[[ Text open ]]
Millennia ago, our ancestors worked ceaselessly under the beating sun, dreaming of the day they would one day invent the roof. How could they ever have predicted that the height of modern luxury would be drinking outdoors?
And yet what activity is more desirable, more aspirational, more centre-of-the-seasonal-vision-board for a Vancouverite than sipping a watery margarita while getting a glorious third-degree sunburn?
Vancouverites come from all walks of life, but at the end of a grey, grey spring, we are all one thing: very soggy. We crave the sun, and will bask in its middling rays wherever they may land—whether that’s curbside on a six-lane thoroughfare or in the muddy thicket of a dog park. But this city is missing what sun-seekers crave most: rooftop patios.
While I’m sure servers here are happy that they don’t have to sweat their way up 15 flights of stairs every time I decide I want hot sauce with my happy-hour tater tots (hello, yes, I am 35), it seems borderline cruel that we must do our outdoor drinking and nacho-bill splitting with our feet firmly on the ground. Ugh! Do you know what happens on the ground!? All the worst stuff! It’s disgusting down here! But to enjoy a beverage in the sky? To be five storeys closer to the sun’s glorious rays? There is no greater summer treat.
[[ Text closed ]]
■ Problem requirements:
Answer these questions from the text on Vancouver rooftop patios:
1. At the end of a grey spring, what does the writer say all Vancouverites are?
2. What age does the writer give?
3. How many storeys closer to the sun does drinking in the sky put you, according to the writer?
The records are separate material from the text above.
[[ Recorded data open ]]
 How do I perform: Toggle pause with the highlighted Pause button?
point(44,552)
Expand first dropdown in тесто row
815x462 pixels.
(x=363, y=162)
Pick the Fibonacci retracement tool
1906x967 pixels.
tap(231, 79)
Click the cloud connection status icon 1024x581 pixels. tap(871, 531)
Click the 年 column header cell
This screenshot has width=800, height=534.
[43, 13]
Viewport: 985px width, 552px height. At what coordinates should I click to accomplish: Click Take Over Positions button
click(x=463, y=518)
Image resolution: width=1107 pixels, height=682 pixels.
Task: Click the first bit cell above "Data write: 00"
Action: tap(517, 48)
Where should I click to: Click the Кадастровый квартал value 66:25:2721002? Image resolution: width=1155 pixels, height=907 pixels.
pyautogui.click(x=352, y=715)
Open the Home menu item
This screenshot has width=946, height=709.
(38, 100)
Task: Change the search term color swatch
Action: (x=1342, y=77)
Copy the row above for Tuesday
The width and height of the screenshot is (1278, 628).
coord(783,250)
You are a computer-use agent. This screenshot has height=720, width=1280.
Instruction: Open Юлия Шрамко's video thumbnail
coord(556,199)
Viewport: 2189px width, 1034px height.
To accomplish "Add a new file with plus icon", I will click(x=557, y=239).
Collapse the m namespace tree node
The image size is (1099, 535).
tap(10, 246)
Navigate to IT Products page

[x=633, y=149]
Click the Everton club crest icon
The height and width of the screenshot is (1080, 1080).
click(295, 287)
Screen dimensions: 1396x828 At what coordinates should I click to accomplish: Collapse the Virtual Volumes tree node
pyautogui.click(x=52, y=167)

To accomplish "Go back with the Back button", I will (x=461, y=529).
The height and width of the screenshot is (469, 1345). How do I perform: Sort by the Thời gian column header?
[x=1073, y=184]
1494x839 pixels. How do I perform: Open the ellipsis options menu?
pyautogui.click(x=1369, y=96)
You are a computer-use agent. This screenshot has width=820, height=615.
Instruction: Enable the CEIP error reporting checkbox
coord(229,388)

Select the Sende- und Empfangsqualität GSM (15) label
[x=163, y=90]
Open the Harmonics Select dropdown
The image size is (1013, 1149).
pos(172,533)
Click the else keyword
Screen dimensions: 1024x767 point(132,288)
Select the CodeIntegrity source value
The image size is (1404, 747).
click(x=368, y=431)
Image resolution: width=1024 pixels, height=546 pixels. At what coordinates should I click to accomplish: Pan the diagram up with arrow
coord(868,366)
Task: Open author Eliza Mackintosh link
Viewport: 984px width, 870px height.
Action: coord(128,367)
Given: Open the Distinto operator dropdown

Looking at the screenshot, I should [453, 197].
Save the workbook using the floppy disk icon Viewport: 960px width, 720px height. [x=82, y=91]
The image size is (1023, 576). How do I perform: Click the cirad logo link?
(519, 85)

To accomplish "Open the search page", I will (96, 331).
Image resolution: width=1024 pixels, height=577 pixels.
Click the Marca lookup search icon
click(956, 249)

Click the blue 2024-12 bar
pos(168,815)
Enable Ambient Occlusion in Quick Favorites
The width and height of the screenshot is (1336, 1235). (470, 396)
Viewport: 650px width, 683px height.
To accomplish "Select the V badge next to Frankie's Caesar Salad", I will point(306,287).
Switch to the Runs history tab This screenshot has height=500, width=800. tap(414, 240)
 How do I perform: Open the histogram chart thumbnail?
[[ Recorded data closed ]]
■ Written solution:
1. Very soggy.
2. 35.
3. Five storeys.